An intense inspection of South Africa's stadiums has been completed, and the signs look positive...
After travelling 4,000 kilometres to six cities in six days to run the rule over the new stadiums, the operational experts concluded that preparations are on track for all stadiums to be completed by the end of the year.
“This has been a very fruitful inspection tour for us. Where before we had to visualise walls and seats, we now have been able to walk around freely in the stadium as it will be during the tournament,” said the OC’s head of delegation, chief competitions officer Derek Blanckensee in a press statement.
In most instances the physical construction of the stadiums is virtually complete, with almost all seats installed and newly-laid pitches a welcome sight at Nelson Mandela Bay Stadium, Durban’s Moses Mabhida Stadium, Nelspruit’s Mbombela Stadium, Polokwane’s Peter Mokaba Stadium and Johannesburg’s Soccer City Stadium.
“Overall we are very impressed with the achievements made. In addition to the stadiums coming together we were equally pleased that the teams of the OC, host cities and FIFA are working on a common vision on the delivery of the event,” said Ron DelMont, who also stressed the importance of next year’s test events to be able to fine-tune operational plans.

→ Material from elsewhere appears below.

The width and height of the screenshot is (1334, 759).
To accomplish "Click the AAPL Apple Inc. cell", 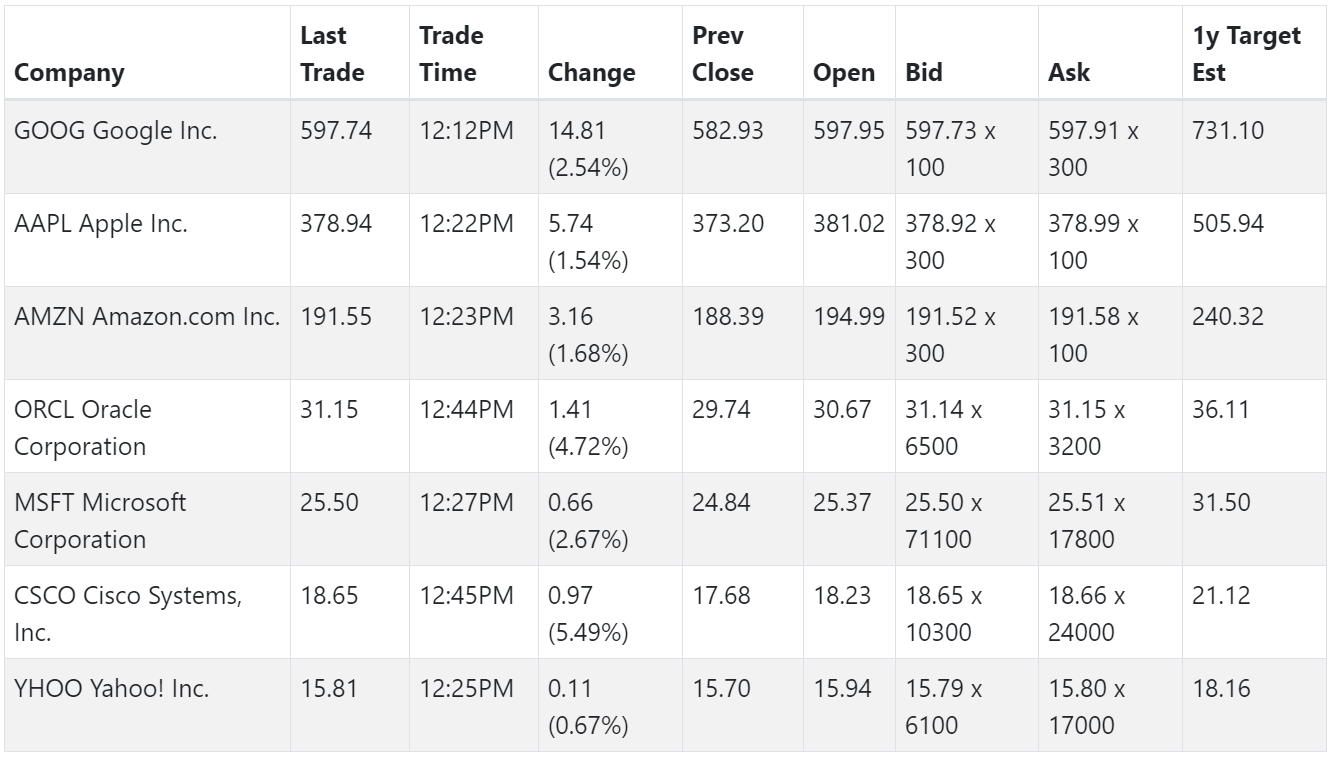I will click(147, 240).
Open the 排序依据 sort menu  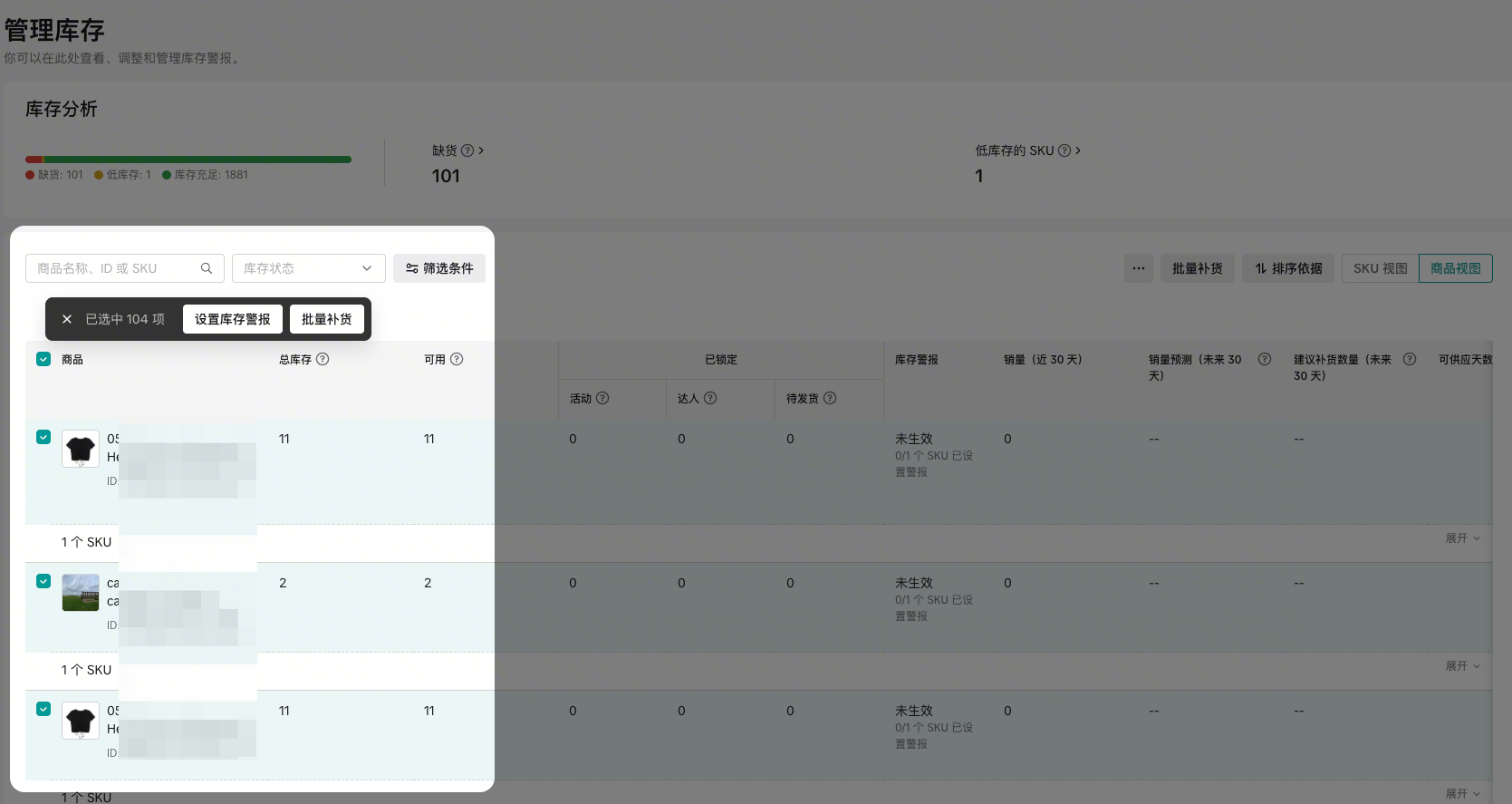tap(1287, 268)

The tour comprised operational experts in the following areas: competitions, broadcasting, media operations, medical, volunteers, transport, logistics, safety and security, protocol, marketing, information technology, hospitality, ticketing and risk management.
For the first time the tour also included a consultant from the South African Disabled Alliance to oversee the provisions that have been made for access for all spectators with disabilities. Of the 650,527 tickets sold to date for the 2010 FIFA World Cup, 7,863 wheelchair tickets have been purchased.
OC CEO, Dr. Danny Jordaan, paid tribute to the host cities. “They have all done us proud," he said. "They have ensured that their wonderful new stadiums are built to the highest standards and are ready in time. The question has always been raised as to whether we will be ready. This tour has provided ample evidence that indeed we will be. Now the work of the Organising Committee and FIFA begins in earnest as we take these stadiums and get them ready to host World Cup matches."
This entails putting in place the temporary overlay infrastructure which will be required to stage the tournament, such as the stadium media centres, hospitality areas, accreditation centres, signage and media tribunes.
Inspections were also made of the venue specific team hotels and the venue specific training sites in each city, with FIFA representatives leaving the country in positive spirits and confident of South Africa’s ability to host the event.